Provided records:
▬▬▬

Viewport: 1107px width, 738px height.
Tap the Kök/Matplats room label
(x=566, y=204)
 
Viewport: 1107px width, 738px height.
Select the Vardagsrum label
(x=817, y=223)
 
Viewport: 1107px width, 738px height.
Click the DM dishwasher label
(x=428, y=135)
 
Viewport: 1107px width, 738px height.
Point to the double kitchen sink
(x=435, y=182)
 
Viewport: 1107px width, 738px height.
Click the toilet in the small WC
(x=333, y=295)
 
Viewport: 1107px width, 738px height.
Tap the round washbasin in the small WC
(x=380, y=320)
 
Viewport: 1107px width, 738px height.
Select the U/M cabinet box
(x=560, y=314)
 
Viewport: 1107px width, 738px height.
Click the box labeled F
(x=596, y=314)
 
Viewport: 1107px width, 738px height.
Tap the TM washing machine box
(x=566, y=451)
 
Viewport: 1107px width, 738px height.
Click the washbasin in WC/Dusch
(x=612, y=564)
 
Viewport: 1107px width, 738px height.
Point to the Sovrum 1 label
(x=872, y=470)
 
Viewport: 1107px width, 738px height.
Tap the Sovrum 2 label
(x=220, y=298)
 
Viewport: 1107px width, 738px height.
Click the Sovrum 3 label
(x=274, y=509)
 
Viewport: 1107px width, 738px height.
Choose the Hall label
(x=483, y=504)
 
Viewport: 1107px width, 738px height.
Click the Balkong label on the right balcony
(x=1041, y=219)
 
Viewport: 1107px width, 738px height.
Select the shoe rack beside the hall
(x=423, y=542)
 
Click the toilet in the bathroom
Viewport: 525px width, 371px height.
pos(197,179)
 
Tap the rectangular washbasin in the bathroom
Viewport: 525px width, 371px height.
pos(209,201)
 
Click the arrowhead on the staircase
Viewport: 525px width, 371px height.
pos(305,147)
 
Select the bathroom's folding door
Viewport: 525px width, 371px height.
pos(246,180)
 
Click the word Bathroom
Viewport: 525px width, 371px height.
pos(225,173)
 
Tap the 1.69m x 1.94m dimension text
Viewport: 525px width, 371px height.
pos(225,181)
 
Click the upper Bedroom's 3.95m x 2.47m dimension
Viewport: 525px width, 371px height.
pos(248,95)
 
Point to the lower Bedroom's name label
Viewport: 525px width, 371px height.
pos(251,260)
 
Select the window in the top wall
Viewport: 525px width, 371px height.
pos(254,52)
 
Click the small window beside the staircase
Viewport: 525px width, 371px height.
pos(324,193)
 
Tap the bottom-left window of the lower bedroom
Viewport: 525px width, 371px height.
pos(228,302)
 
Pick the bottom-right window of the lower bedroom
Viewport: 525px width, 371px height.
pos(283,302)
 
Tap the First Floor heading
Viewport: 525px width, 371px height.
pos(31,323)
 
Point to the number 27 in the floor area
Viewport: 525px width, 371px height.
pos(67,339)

▬▬▬

Task description:
Format all of the lines above as a numbered list, leaving out the blank lines.

Answer to the problem:
1. Viewport: 1107px width, 738px height.
2. Tap the Kök/Matplats room label
3. (x=566, y=204)
4. Viewport: 1107px width, 738px height.
5. Select the Vardagsrum label
6. (x=817, y=223)
7. Viewport: 1107px width, 738px height.
8. Click the DM dishwasher label
9. (x=428, y=135)
10. Viewport: 1107px width, 738px height.
11. Point to the double kitchen sink
12. (x=435, y=182)
13. Viewport: 1107px width, 738px height.
14. Click the toilet in the small WC
15. (x=333, y=295)
16. Viewport: 1107px width, 738px height.
17. Tap the round washbasin in the small WC
18. (x=380, y=320)
19. Viewport: 1107px width, 738px height.
20. Select the U/M cabinet box
21. (x=560, y=314)
22. Viewport: 1107px width, 738px height.
23. Click the box labeled F
24. (x=596, y=314)
25. Viewport: 1107px width, 738px height.
26. Tap the TM washing machine box
27. (x=566, y=451)
28. Viewport: 1107px width, 738px height.
29. Click the washbasin in WC/Dusch
30. (x=612, y=564)
31. Viewport: 1107px width, 738px height.
32. Point to the Sovrum 1 label
33. (x=872, y=470)
34. Viewport: 1107px width, 738px height.
35. Tap the Sovrum 2 label
36. (x=220, y=298)
37. Viewport: 1107px width, 738px height.
38. Click the Sovrum 3 label
39. (x=274, y=509)
40. Viewport: 1107px width, 738px height.
41. Choose the Hall label
42. (x=483, y=504)
43. Viewport: 1107px width, 738px height.
44. Click the Balkong label on the right balcony
45. (x=1041, y=219)
46. Viewport: 1107px width, 738px height.
47. Select the shoe rack beside the hall
48. (x=423, y=542)
49. Click the toilet in the bathroom
50. Viewport: 525px width, 371px height.
51. pos(197,179)
52. Tap the rectangular washbasin in the bathroom
53. Viewport: 525px width, 371px height.
54. pos(209,201)
55. Click the arrowhead on the staircase
56. Viewport: 525px width, 371px height.
57. pos(305,147)
58. Select the bathroom's folding door
59. Viewport: 525px width, 371px height.
60. pos(246,180)
61. Click the word Bathroom
62. Viewport: 525px width, 371px height.
63. pos(225,173)
64. Tap the 1.69m x 1.94m dimension text
65. Viewport: 525px width, 371px height.
66. pos(225,181)
67. Click the upper Bedroom's 3.95m x 2.47m dimension
68. Viewport: 525px width, 371px height.
69. pos(248,95)
70. Point to the lower Bedroom's name label
71. Viewport: 525px width, 371px height.
72. pos(251,260)
73. Select the window in the top wall
74. Viewport: 525px width, 371px height.
75. pos(254,52)
76. Click the small window beside the staircase
77. Viewport: 525px width, 371px height.
78. pos(324,193)
79. Tap the bottom-left window of the lower bedroom
80. Viewport: 525px width, 371px height.
81. pos(228,302)
82. Pick the bottom-right window of the lower bedroom
83. Viewport: 525px width, 371px height.
84. pos(283,302)
85. Tap the First Floor heading
86. Viewport: 525px width, 371px height.
87. pos(31,323)
88. Point to the number 27 in the floor area
89. Viewport: 525px width, 371px height.
90. pos(67,339)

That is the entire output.